• [Directive]: Please copy the items below exactly as they appear, line for line.

Records:
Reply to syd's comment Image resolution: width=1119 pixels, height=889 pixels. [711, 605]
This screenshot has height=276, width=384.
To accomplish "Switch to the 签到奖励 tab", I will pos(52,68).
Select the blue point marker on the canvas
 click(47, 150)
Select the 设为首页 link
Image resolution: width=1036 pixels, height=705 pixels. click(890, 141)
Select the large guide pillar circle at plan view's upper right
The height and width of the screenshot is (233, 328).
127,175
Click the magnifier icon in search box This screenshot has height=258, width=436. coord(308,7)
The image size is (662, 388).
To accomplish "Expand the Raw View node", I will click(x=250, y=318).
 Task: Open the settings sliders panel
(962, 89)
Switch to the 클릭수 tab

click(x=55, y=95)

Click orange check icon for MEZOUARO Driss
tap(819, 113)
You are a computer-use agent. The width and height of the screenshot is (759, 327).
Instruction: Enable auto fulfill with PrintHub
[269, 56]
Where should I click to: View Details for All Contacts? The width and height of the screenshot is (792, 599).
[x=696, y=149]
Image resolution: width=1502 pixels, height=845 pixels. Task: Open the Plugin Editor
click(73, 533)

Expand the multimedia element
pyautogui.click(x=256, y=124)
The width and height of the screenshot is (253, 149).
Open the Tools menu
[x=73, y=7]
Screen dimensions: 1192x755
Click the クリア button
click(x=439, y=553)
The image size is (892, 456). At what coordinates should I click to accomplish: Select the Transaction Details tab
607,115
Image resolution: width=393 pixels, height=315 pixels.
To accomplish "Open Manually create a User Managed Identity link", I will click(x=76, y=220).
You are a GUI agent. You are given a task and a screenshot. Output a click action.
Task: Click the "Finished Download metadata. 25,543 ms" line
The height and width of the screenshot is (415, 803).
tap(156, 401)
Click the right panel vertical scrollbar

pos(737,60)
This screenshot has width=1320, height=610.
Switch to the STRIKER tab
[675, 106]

• [Response]:
Reply to syd's comment Image resolution: width=1119 pixels, height=889 pixels. [711, 605]
This screenshot has height=276, width=384.
To accomplish "Switch to the 签到奖励 tab", I will pos(52,68).
Select the blue point marker on the canvas
 click(47, 150)
Select the 设为首页 link
Image resolution: width=1036 pixels, height=705 pixels. click(890, 141)
Select the large guide pillar circle at plan view's upper right
The height and width of the screenshot is (233, 328).
127,175
Click the magnifier icon in search box This screenshot has height=258, width=436. coord(308,7)
The image size is (662, 388).
To accomplish "Expand the Raw View node", I will click(x=250, y=318).
 Task: Open the settings sliders panel
(962, 89)
Switch to the 클릭수 tab

click(x=55, y=95)

Click orange check icon for MEZOUARO Driss
tap(819, 113)
You are a computer-use agent. The width and height of the screenshot is (759, 327).
Instruction: Enable auto fulfill with PrintHub
[269, 56]
Where should I click to: View Details for All Contacts? The width and height of the screenshot is (792, 599).
[x=696, y=149]
Image resolution: width=1502 pixels, height=845 pixels. Task: Open the Plugin Editor
click(73, 533)

Expand the multimedia element
pyautogui.click(x=256, y=124)
The width and height of the screenshot is (253, 149).
Open the Tools menu
[x=73, y=7]
Screen dimensions: 1192x755
Click the クリア button
click(x=439, y=553)
The image size is (892, 456). At what coordinates should I click to accomplish: Select the Transaction Details tab
607,115
Image resolution: width=393 pixels, height=315 pixels.
To accomplish "Open Manually create a User Managed Identity link", I will click(x=76, y=220).
You are a GUI agent. You are given a task and a screenshot. Output a click action.
Task: Click the "Finished Download metadata. 25,543 ms" line
The height and width of the screenshot is (415, 803).
tap(156, 401)
Click the right panel vertical scrollbar

pos(737,60)
This screenshot has width=1320, height=610.
Switch to the STRIKER tab
[675, 106]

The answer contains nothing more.